So first: How can we consolidate that with om-2:Measure (where currently a measurement expects one single real numerical value)? I think it would be overkill to simply always allow complex numerical values, for most measurements they would not make sense.
Second: Given the ubiquity of AC electricity application, we have some generally used, simplified, conventions.
- P, the active power, is measured in watt
- Q, the reactive power, is measured in voltampere-reactive (var)
- S, the complex power, is measured in voltampere (VA)
- |S|, the absolute value of the complex power (the apparent power), is also measured in VA.
All of them equivalent to watt by dimension. Most people with a technical (instead of a scientific) background would use this and not bother with complex numbers. The phase angle ϕ is by convention given through its cosine cos(ϕ).
I tried to add classes and individuals for these. I know this is a lot to ask, but I would be really grateful for some review/comment as to whether I am on the right track. Actual complex measurements can wait a bit.
@prefix : <http://www.semanticweb.org/jungg/ontologies/2021/5/ic-units#> .

DATA LINES =>

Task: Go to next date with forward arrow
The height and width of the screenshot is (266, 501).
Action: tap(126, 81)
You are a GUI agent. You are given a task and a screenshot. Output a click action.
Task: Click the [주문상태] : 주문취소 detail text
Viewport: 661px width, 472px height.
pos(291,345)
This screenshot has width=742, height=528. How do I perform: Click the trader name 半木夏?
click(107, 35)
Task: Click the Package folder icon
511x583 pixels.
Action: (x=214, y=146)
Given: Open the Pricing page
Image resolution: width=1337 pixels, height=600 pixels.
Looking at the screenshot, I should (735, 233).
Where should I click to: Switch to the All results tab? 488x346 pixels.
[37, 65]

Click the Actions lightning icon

---

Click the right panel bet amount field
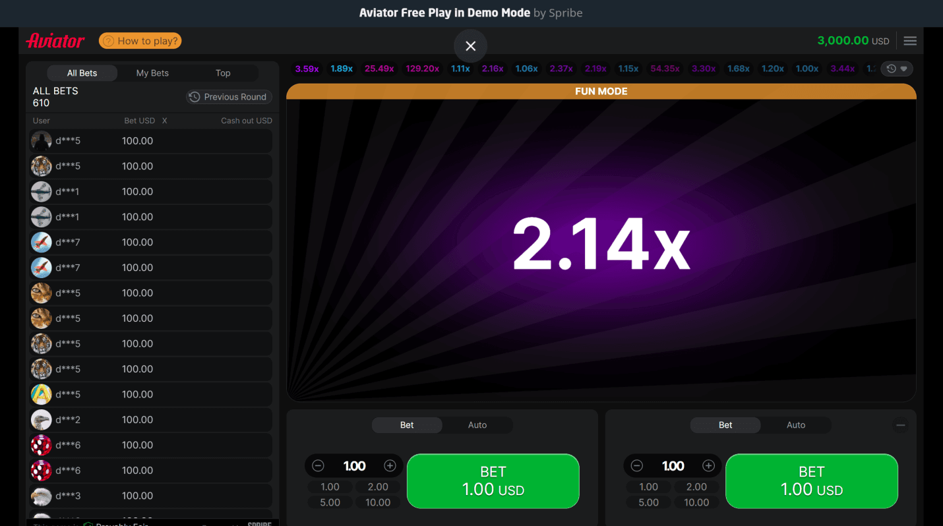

...

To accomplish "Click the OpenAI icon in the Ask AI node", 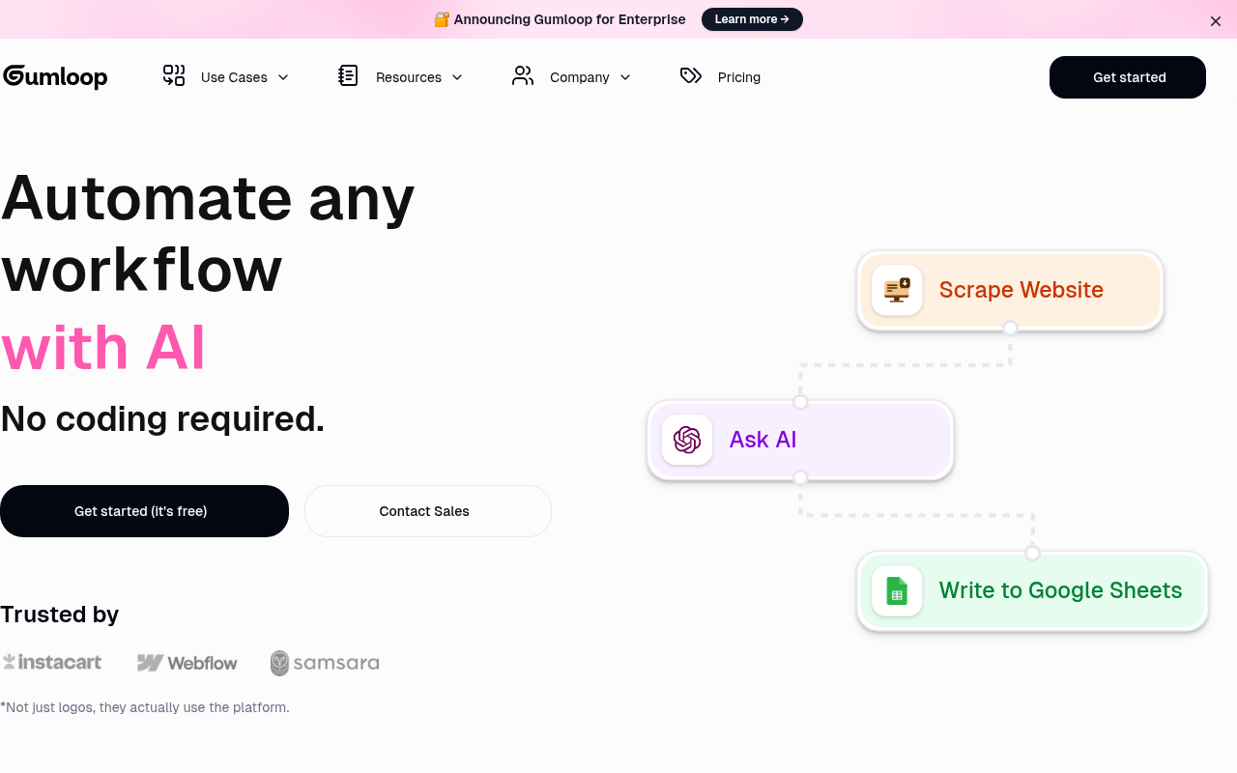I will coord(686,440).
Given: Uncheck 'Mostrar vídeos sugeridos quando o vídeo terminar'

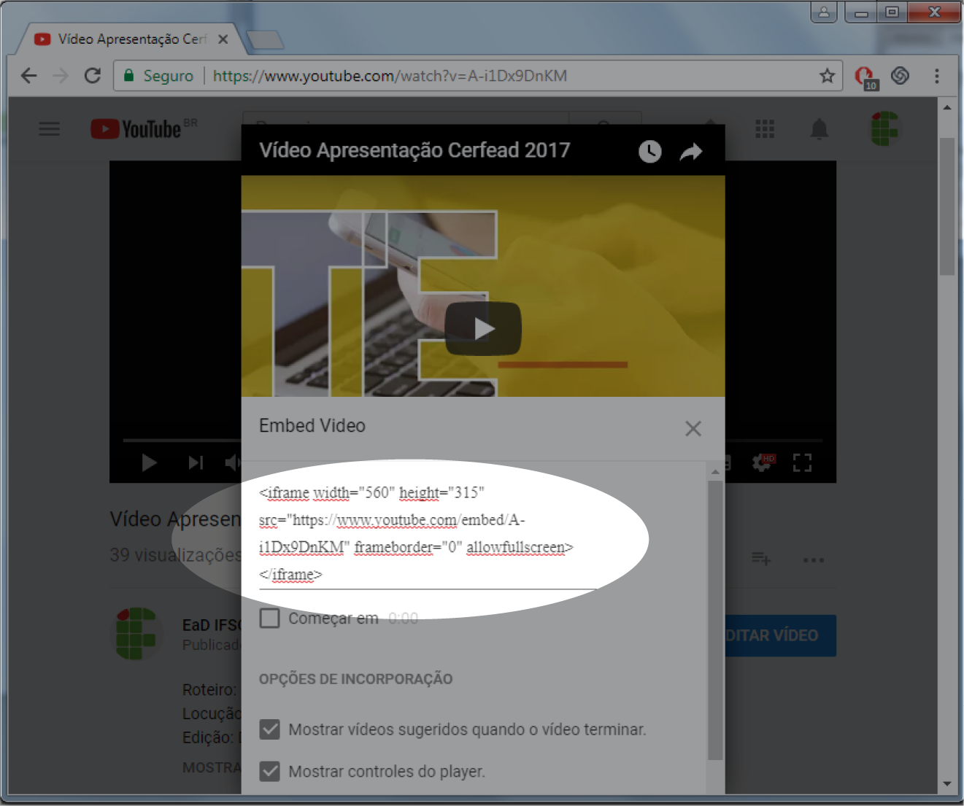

REQUIREMENT A => According to the post on AC power units, what unit is reactive power Q measured in?
REQUIREMENT B => Copy everything in the post on AC power units from "- P, the active" down to "in voltampere (VA)".

WRITTEN REPLY A => Voltampere-reactive (var).

WRITTEN REPLY B =>
- P, the active power, is measured in watt
- Q, the reactive power, is measured in voltampere-reactive (var)
- S, the complex power, is measured in voltampere (VA)